David Pearson, a member of the Class of 2011 who was sorely overlooked in the inaugural group, desperately feels the need to induct the founders and pioneers of the sport while those men and women have the opportunity to appreciate the recognition.
The Silver Fox feels the first class could have been larger to include not only Bill France Sr. and Bill France Jr., but other elite drivers and owners who helped establish the sport.
“I felt like Raymond Parks, people like him,” Pearson said. “I know he had some cars that started the race back when it first started. I understand he paid the purse, helped pay the purse to get it going. People like that that really got it going I feel like ought to be in it first.
“The Wood Brothers need to be in there. They deserve to be in there. I keep going back to the ones that really started it. Like I told them last year, if I was going in, I would get out to put like Raymond Parks in there because he is the one that really started (the sport), from what I understand.”
Pearson made a case for the Wood Brothers, Ray Fox, Cotton Owens and Parks, NASCAR’s first championship owner who fielded cars for Red Byron in 1959. Although Parks stayed connected to the sport throughout his lifetime, he passed away less than a month after the first induction ceremony at the age of 96.
“It would tickle me to death to see Cotton Owens go in there because he's 86 years old and he's got cancer, his wife has cancer,” Pearson said. “I feel like you need to get him and Ray Fox, as old as he is, they need to get those two guys in there at least before it's too late. I thought they ought to have Parks in there the first time. But now it's too late for him.
“I just don't want them to wait too late because they would never know it. It would be a year before they go in, eight months, but at least they would know they was going in if they would go ahead and tell them some way or another that they was going in.
Bud Moore agreed with Pearson’s assessment of Parks and fellow South Carolinian Owens, who grew up in Union. Owens turned 87 on Saturday. Owens began his career as driver but found greater success as an owner. Pearson won 27 races behind the wheel of Owens’ No. 6 Dodge.
“One of the oldest ones we don't want to leave out on this is Raymond Parks,” Moore said. “You know, he died this past June. Really hoped he would have got around on the first round. I don't think we need to overlook him in this next round.
“You got Cotton Owens, Joe Eubanks, helped get NASCAR started in 1947. I think he'd be deserving going in. He won two championships. David Pearson, he drove for him for about three years. I think Owens being a driver like he was and all, he and Pearson, they did quite a bit together, all this. You have Herb Thomas, Fireball Roberts. You got quite a few back there that you have to look at.”

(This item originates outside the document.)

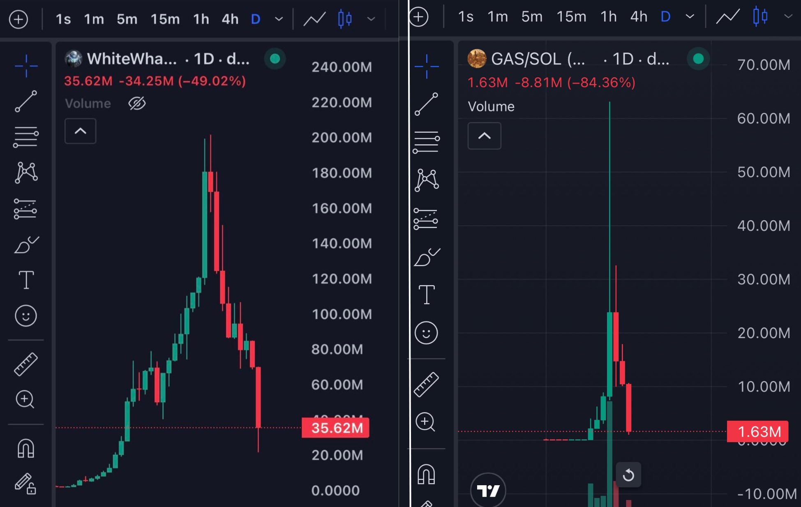Collapse the legend on WhiteWhale chart

[x=81, y=131]
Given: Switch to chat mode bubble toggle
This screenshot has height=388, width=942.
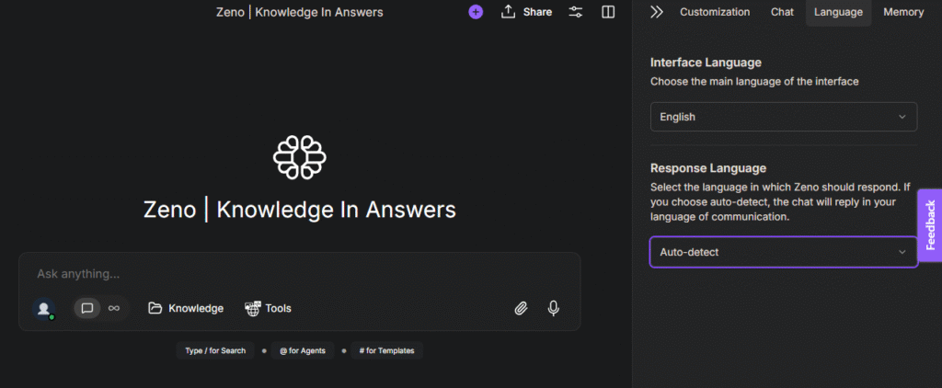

Moore is also an advocate for Joe Weatherly. The Norfolk, Va., native earned two championships for Bud Moore Engineering and posted 25 career wins overall. The year after Weatherly won the second title, he hit his head on a retaining wall while racing at Riverside International Raceway and died from his injuries.
“We don't want to overlook Joe Weatherly,” Moore said. “He was always the clown of NASCAR with all of the stunts he pulled on everybody. The biggest stunt he pulled them on was (Curtis) Turner. Anyway, he was a heck of a race driver. I really enjoyed having him, all the stuff he did do, winning the championships, all the races we won. It was great. I'm hoping he has a good shot going in on the next round.”
Kyle Petty, who is on the voting committee for the Hall of Fame, feels fewer numbers enhance the exclusivity of the inductees in each class.
“There’s only 75 or 76 guys that won 10 or more races,” Petty said. “If you look at drivers. Then let’s cut down the owners, because that number gets smaller, engine builders get smaller, crew chiefs get smaller because most crew chiefs, engine builders and drivers work with things. So if you look at it, to have hall of fame numbers, how many people really are there? Fifty? Seventy-five? One hundred?”
Will Petty live long enough to see today’s champions inducted in the NASCAR Hall of Fame?
“Oh yeah, yeah,” Petty insists. “You’re going to run out of people. First, you need to get the foundation. And the foundation are the Raymond Parks. The foundation are the Bud Moores. The foundation are the Richard Pettys and the David Pearsons and Bobby Allisons. You’re going to run out of them quick, I’m telling you.
“In three or four years, you guys are going to start looking at it and the numbers change. Obviously, you’re going to 200 wins with the King the first year to 105 wins for Pearson and 85 wins for Allison the second year. Then there’s Darrell (Waltrip) and Cale (Yarborough) and then the numbers start dropping in the 60s and 50s. So when you start looking at numbers, five is plenty. Five might be too many.”